Sony won’t be allowed to restore PSN in Japan until it proves that it has followed through with preventative measures for future hacking attacks, and it has taken further measures to protect consumer credit card and personal information, Japanese official Kazushige Nobutani told Dow Jones.
It’s not surprising that Japan is being more strict with Sony than other countries — the company’s PSN outage isn’t just a stain on its reputation, it also makes Japan look bad.
“We are still in talks with various authorities (in Japan and Asia),” Sony spokeswoman Kumie Tanaka told Dow Jones.” By receiving advice from the industry ministry, we would like to have the service in Japan ready.”

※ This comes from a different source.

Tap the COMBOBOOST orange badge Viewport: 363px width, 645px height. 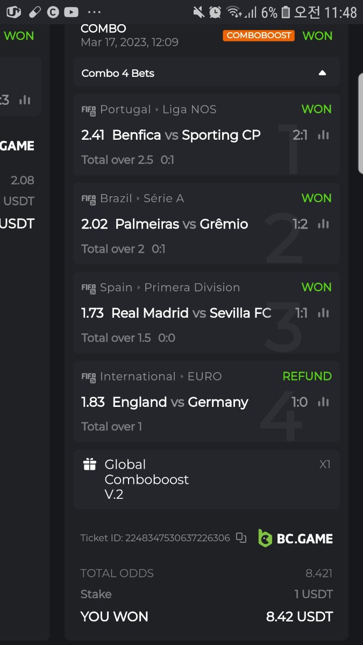pyautogui.click(x=259, y=36)
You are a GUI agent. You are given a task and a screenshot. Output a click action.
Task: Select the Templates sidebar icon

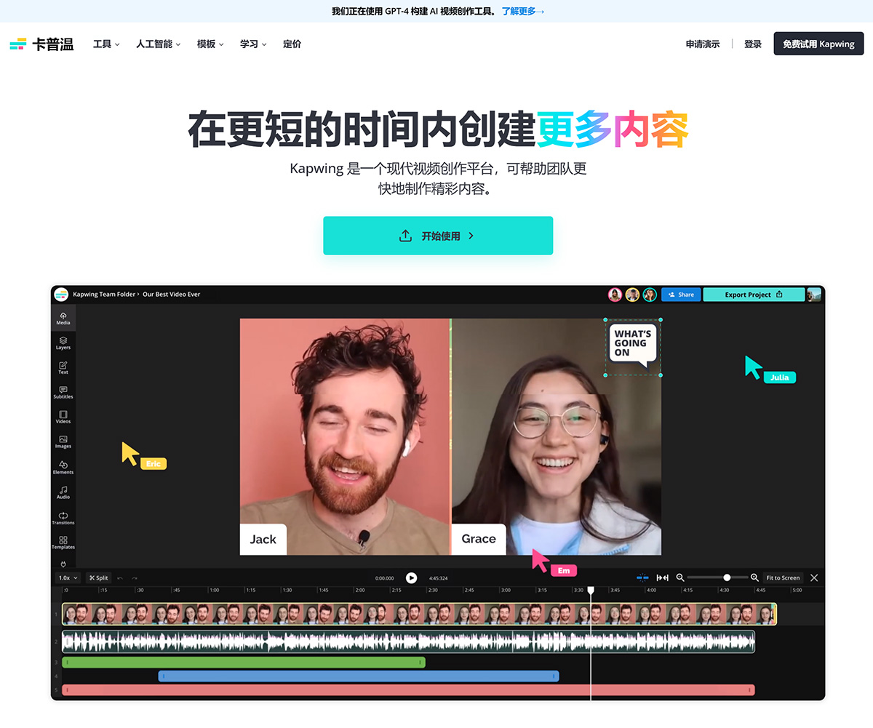click(x=63, y=543)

Sony will likely be focusing its energy on getting PSN approved this week, now that it’s quickly restoring service across the world. Otherwise, the company won’t be able to easily explain to Japanese gamers why they’re still blocked from PSN while the rest of the world has access to the service.
The hack on Sony’s systems affected some 100 million users, including 77 million PSN users and 24 million users from its online gaming portal Station.com. Earlier this month, Sony blamed the attack on the hacking group Anonymous. Thanks to the PSN outage, PlayStation 3 users were unable to play multiplayer games, download demos, and take advantage of other services like Hulu and Netflix for almost a month.